[Dataset items]
========================================
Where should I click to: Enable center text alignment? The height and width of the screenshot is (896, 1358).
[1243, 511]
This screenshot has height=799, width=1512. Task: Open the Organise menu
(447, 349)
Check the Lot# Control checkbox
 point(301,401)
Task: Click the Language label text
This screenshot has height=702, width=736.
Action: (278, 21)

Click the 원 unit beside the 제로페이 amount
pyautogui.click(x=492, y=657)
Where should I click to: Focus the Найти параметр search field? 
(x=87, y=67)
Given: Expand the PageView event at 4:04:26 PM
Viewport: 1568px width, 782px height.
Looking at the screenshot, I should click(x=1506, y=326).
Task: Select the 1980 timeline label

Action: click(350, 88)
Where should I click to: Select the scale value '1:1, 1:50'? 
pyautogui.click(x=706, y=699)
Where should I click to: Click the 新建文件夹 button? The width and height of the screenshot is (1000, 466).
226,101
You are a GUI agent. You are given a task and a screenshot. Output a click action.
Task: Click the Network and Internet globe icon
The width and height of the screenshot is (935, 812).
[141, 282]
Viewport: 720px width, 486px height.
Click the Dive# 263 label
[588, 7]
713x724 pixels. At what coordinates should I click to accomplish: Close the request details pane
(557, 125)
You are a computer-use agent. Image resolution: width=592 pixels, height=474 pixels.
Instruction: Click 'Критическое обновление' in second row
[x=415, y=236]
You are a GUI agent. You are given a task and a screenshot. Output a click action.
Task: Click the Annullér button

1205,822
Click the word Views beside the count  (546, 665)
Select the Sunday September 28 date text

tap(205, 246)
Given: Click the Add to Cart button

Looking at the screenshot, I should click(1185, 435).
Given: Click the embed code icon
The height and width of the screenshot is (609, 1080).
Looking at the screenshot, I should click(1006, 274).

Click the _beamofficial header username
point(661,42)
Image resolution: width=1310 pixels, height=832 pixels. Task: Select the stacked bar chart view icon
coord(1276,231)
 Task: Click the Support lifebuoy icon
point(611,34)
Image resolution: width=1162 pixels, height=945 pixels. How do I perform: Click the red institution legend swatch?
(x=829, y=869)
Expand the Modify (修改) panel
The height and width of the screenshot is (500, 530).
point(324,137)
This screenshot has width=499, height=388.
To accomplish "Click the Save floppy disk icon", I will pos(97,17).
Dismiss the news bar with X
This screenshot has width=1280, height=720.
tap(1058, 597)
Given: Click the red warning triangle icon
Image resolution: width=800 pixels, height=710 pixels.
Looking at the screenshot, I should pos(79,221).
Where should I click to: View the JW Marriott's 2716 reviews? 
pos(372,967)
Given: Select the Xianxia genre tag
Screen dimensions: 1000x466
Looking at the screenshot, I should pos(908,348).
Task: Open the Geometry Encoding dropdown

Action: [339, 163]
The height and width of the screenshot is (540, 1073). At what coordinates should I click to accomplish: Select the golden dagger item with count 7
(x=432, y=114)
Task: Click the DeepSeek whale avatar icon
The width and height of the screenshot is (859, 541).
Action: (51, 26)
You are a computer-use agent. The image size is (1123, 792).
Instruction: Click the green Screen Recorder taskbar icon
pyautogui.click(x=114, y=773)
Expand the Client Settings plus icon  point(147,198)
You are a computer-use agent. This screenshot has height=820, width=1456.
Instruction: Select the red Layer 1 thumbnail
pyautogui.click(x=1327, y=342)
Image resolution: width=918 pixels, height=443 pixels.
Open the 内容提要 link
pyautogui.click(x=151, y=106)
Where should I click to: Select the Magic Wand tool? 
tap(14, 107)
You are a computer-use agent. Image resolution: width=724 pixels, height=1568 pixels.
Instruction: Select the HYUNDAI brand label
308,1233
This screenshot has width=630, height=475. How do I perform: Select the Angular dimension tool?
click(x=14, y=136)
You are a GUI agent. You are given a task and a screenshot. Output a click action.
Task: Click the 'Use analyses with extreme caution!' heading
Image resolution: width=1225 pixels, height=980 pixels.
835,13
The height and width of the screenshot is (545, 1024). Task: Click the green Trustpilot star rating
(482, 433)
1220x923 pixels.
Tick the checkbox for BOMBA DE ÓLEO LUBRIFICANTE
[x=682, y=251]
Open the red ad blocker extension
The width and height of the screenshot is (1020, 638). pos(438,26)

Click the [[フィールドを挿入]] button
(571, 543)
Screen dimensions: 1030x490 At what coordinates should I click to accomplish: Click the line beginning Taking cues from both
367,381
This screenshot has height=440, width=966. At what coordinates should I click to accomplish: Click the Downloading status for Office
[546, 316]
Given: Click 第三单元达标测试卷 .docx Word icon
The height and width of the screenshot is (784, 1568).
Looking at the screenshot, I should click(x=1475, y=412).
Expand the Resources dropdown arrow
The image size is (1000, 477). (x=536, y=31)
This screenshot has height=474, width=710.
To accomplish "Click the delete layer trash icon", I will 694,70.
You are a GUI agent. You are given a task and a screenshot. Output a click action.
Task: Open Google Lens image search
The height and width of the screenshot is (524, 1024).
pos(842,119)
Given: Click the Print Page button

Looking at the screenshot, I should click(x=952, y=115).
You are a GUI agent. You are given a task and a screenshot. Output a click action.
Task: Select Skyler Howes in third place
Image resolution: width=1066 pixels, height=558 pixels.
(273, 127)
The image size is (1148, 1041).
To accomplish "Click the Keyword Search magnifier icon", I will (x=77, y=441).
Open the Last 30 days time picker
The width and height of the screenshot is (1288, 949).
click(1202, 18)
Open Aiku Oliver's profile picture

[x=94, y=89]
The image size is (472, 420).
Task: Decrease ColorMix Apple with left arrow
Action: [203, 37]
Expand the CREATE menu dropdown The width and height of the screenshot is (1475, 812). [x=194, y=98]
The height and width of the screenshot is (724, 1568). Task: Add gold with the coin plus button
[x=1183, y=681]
========================================
(PROMPT):
The response should be an exact copy of all the records above.

(RESPONSE BOX):
Where should I click to: Enable center text alignment? The height and width of the screenshot is (896, 1358).
[1243, 511]
This screenshot has height=799, width=1512. Task: Open the Organise menu
(447, 349)
Check the Lot# Control checkbox
 point(301,401)
Task: Click the Language label text
This screenshot has height=702, width=736.
Action: (278, 21)

Click the 원 unit beside the 제로페이 amount
pyautogui.click(x=492, y=657)
Where should I click to: Focus the Найти параметр search field? 
(x=87, y=67)
Given: Expand the PageView event at 4:04:26 PM
Viewport: 1568px width, 782px height.
Looking at the screenshot, I should click(x=1506, y=326).
Task: Select the 1980 timeline label

Action: click(350, 88)
Where should I click to: Select the scale value '1:1, 1:50'? 
pyautogui.click(x=706, y=699)
Where should I click to: Click the 新建文件夹 button? The width and height of the screenshot is (1000, 466).
226,101
You are a GUI agent. You are given a task and a screenshot. Output a click action.
Task: Click the Network and Internet globe icon
The width and height of the screenshot is (935, 812).
[141, 282]
Viewport: 720px width, 486px height.
Click the Dive# 263 label
[588, 7]
713x724 pixels. At what coordinates should I click to accomplish: Close the request details pane
(557, 125)
You are a computer-use agent. Image resolution: width=592 pixels, height=474 pixels.
Instruction: Click 'Критическое обновление' in second row
[x=415, y=236]
You are a GUI agent. You are given a task and a screenshot. Output a click action.
Task: Click the Annullér button

1205,822
Click the word Views beside the count  (546, 665)
Select the Sunday September 28 date text

tap(205, 246)
Given: Click the Add to Cart button

Looking at the screenshot, I should click(1185, 435).
Given: Click the embed code icon
The height and width of the screenshot is (609, 1080).
Looking at the screenshot, I should click(1006, 274).

Click the _beamofficial header username
point(661,42)
Image resolution: width=1310 pixels, height=832 pixels. Task: Select the stacked bar chart view icon
coord(1276,231)
 Task: Click the Support lifebuoy icon
point(611,34)
Image resolution: width=1162 pixels, height=945 pixels. How do I perform: Click the red institution legend swatch?
(x=829, y=869)
Expand the Modify (修改) panel
The height and width of the screenshot is (500, 530).
point(324,137)
This screenshot has width=499, height=388.
To accomplish "Click the Save floppy disk icon", I will pos(97,17).
Dismiss the news bar with X
This screenshot has width=1280, height=720.
tap(1058, 597)
Given: Click the red warning triangle icon
Image resolution: width=800 pixels, height=710 pixels.
Looking at the screenshot, I should pos(79,221).
Where should I click to: View the JW Marriott's 2716 reviews? 
pos(372,967)
Given: Select the Xianxia genre tag
Screen dimensions: 1000x466
Looking at the screenshot, I should pos(908,348).
Task: Open the Geometry Encoding dropdown

Action: [339, 163]
The height and width of the screenshot is (540, 1073). At what coordinates should I click to accomplish: Select the golden dagger item with count 7
(x=432, y=114)
Task: Click the DeepSeek whale avatar icon
The width and height of the screenshot is (859, 541).
Action: (51, 26)
You are a computer-use agent. The image size is (1123, 792).
Instruction: Click the green Screen Recorder taskbar icon
pyautogui.click(x=114, y=773)
Expand the Client Settings plus icon  point(147,198)
You are a computer-use agent. This screenshot has height=820, width=1456.
Instruction: Select the red Layer 1 thumbnail
pyautogui.click(x=1327, y=342)
Image resolution: width=918 pixels, height=443 pixels.
Open the 内容提要 link
pyautogui.click(x=151, y=106)
Where should I click to: Select the Magic Wand tool? 
tap(14, 107)
You are a computer-use agent. Image resolution: width=724 pixels, height=1568 pixels.
Instruction: Select the HYUNDAI brand label
308,1233
This screenshot has width=630, height=475. How do I perform: Select the Angular dimension tool?
click(x=14, y=136)
You are a GUI agent. You are given a task and a screenshot. Output a click action.
Task: Click the 'Use analyses with extreme caution!' heading
Image resolution: width=1225 pixels, height=980 pixels.
835,13
The height and width of the screenshot is (545, 1024). Task: Click the green Trustpilot star rating
(482, 433)
1220x923 pixels.
Tick the checkbox for BOMBA DE ÓLEO LUBRIFICANTE
[x=682, y=251]
Open the red ad blocker extension
The width and height of the screenshot is (1020, 638). pos(438,26)

Click the [[フィールドを挿入]] button
(571, 543)
Screen dimensions: 1030x490 At what coordinates should I click to accomplish: Click the line beginning Taking cues from both
367,381
This screenshot has height=440, width=966. At what coordinates should I click to accomplish: Click the Downloading status for Office
[546, 316]
Given: Click 第三单元达标测试卷 .docx Word icon
The height and width of the screenshot is (784, 1568).
Looking at the screenshot, I should click(x=1475, y=412).
Expand the Resources dropdown arrow
The image size is (1000, 477). (x=536, y=31)
This screenshot has height=474, width=710.
To accomplish "Click the delete layer trash icon", I will 694,70.
You are a GUI agent. You are given a task and a screenshot. Output a click action.
Task: Open Google Lens image search
The height and width of the screenshot is (524, 1024).
pos(842,119)
Given: Click the Print Page button

Looking at the screenshot, I should click(x=952, y=115).
You are a GUI agent. You are given a task and a screenshot. Output a click action.
Task: Select Skyler Howes in third place
Image resolution: width=1066 pixels, height=558 pixels.
(273, 127)
The image size is (1148, 1041).
To accomplish "Click the Keyword Search magnifier icon", I will (x=77, y=441).
Open the Last 30 days time picker
The width and height of the screenshot is (1288, 949).
click(1202, 18)
Open Aiku Oliver's profile picture

[x=94, y=89]
The image size is (472, 420).
Task: Decrease ColorMix Apple with left arrow
Action: [203, 37]
Expand the CREATE menu dropdown The width and height of the screenshot is (1475, 812). [x=194, y=98]
The height and width of the screenshot is (724, 1568). Task: Add gold with the coin plus button
[x=1183, y=681]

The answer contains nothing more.